▶ [Objective]: Rewrite the stretch of the Hughes v. Williams opinion from "4. Was the petitioner" through "in the negative.", putting "the equitable interest" in place of "the beneficial interest".

Hughes v. Williams

218 Mass. 448 | Mass. | 1914

Braley, J.

The petitioner, under his application for registration in fee of the land in controversy, had the burden of proving title in himself, which did not shift, although the weight or preponderance of the evidence might change from one side to the other during the proceedings. Bigelow Carpet Co. v. Wiggin, 209 Mass. 542. Carroll v. Boston Elevated Railway, 200 Mass. 527, 536. Faxon v. Folvey, 110 Mass. 392, 395. Jackson on Real Actions, 156, 157, 158.

It appears that he derives his alleged ownership from a sheriff’s deed given on an execution sale under an attachment made in an action brought by one Duckrey against one Jones. The respondent had owned the land for several years when he deeded it to Jones and this deed was duly recorded, but the reconveyance of even date from Jones to Williams, who has always remained in possession, was not recorded; and during the time when the record title stood in the name of Jones the property was attached on mesne process by Duckrey, although the junior conveyance was recorded before the execution sale, which followed upon the recovery of judgment. The Land Court having ordered a decree for the petitioner, the following issues were certified into the Superior Court for trial:

1. Did James H. Duckrey before his attachment of the property in question have actual knowledge of the existence of the deed back from Jones to Williams of July 5, 1901?

2. Did the respondent Williams permit the execution sale to go on without protest?

3. Was the petitioner Hughes a purchaser of said property for value?

4. Was the petitioner Hughes informed before he purchased said property at the execution sale that the beneficial interest was in Williams; and that Jones had a bare record title?

The jury answered the first, third and fourth issues in the affirmative, and the second issue in the negative.

During the trial the petitioner took exceptions to the admission of evidence, to the refusal of the presiding judge to rule as requested, and to his instructions to the jury, which will be considered in this order.

▶ [Records supplied]:
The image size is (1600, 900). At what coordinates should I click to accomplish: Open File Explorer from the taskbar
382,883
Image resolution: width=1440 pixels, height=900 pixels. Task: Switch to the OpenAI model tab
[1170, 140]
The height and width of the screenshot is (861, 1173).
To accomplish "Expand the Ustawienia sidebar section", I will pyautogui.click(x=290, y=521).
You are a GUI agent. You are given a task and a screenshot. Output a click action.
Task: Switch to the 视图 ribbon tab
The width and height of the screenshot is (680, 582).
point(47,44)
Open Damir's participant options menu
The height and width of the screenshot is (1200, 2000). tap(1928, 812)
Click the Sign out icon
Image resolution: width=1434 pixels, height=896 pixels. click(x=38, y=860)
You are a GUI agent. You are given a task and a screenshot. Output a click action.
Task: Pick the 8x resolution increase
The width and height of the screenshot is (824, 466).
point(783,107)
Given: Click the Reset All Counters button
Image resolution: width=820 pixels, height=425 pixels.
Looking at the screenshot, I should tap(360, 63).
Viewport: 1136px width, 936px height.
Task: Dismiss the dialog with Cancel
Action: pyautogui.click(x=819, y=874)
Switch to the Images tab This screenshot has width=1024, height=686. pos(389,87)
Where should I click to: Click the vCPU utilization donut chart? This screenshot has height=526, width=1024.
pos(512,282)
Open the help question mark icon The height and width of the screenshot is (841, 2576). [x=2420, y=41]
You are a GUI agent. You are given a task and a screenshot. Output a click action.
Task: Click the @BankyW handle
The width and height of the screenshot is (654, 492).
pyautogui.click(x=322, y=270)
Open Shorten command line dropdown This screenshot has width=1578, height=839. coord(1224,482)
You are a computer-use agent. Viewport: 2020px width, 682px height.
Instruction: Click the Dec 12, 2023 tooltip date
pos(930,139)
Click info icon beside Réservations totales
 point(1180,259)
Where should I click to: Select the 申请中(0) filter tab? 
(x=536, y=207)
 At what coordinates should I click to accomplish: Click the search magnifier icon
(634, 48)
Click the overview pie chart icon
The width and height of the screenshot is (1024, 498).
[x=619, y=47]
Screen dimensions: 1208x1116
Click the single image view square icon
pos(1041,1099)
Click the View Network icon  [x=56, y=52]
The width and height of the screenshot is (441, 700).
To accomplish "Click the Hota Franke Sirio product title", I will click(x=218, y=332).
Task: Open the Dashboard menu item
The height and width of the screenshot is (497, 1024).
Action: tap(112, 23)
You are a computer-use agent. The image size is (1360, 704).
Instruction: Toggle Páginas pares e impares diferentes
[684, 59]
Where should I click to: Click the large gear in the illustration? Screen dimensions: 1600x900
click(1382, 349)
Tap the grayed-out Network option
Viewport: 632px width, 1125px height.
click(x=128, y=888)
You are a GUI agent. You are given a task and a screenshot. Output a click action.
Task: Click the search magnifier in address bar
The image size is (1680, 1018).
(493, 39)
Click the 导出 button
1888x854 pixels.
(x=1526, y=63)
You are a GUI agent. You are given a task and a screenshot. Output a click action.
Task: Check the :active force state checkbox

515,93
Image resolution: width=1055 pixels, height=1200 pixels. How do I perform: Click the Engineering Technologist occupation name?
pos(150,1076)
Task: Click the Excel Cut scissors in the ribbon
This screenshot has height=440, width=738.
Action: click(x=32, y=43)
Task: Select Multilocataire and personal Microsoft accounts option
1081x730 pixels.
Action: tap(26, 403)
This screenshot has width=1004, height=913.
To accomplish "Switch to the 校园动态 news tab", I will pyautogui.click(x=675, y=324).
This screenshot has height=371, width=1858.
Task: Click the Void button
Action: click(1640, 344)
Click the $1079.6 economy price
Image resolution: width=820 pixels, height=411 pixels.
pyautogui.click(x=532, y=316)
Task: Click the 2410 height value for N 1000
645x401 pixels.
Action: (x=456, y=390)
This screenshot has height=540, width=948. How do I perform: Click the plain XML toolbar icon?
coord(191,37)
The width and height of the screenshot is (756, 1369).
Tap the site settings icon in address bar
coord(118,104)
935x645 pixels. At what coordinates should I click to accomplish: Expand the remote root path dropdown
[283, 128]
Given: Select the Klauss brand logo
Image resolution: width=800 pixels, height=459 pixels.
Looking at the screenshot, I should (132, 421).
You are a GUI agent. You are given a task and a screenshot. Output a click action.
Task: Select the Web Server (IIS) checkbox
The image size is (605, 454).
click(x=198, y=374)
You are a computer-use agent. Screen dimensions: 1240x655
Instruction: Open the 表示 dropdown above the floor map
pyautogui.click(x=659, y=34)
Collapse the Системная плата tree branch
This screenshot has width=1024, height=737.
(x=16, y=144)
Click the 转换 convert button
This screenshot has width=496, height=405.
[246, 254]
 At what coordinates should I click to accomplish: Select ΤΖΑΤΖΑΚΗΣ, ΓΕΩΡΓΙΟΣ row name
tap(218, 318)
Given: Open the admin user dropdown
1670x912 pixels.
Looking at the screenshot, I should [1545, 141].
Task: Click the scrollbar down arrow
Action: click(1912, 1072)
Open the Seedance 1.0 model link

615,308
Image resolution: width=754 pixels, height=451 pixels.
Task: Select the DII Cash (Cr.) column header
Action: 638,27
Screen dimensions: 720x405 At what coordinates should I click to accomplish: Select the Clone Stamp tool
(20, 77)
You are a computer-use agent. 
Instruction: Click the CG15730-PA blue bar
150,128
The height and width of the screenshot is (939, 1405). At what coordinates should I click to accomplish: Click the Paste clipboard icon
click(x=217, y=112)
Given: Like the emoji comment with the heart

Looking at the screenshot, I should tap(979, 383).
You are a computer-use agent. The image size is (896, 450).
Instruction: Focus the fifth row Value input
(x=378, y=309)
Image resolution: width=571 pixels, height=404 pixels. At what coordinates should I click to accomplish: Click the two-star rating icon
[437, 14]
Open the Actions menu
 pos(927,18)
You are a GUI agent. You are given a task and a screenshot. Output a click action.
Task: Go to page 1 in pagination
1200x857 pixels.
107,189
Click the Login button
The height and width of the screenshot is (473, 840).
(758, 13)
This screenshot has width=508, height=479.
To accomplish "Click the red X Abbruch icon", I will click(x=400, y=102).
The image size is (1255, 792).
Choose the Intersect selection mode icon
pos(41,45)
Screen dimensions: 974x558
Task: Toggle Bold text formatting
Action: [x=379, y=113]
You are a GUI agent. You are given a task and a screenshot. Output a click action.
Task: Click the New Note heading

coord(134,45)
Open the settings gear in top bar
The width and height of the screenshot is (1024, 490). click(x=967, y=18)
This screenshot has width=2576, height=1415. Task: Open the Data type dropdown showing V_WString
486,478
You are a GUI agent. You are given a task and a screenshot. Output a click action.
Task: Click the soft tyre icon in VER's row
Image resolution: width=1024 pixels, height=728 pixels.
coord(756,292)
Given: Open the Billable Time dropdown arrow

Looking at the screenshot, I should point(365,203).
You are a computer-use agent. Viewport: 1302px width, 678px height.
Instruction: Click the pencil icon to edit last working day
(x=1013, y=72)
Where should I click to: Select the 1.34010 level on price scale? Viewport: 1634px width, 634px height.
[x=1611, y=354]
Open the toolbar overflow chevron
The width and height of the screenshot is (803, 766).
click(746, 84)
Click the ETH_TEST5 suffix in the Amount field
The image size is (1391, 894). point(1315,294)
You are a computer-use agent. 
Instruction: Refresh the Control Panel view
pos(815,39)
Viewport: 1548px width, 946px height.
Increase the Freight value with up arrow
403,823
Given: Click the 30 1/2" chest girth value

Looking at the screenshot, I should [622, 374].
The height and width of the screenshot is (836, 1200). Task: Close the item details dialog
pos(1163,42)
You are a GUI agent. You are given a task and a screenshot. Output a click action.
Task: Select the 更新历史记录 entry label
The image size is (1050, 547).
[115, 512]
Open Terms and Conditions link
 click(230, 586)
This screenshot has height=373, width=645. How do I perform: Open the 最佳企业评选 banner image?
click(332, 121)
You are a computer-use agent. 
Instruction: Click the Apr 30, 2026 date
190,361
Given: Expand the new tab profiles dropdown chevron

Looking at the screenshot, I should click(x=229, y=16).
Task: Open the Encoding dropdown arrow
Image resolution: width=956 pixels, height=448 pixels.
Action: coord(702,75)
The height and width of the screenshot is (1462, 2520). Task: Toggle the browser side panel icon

▶ [Reply]:
4. Was the petitioner Hughes informed before he purchased said property at the execution sale that the equitable interest was in Williams; and that Jones had a bare record title?

The jury answered the first, third and fourth issues in the affirmative, and the second issue in the negative.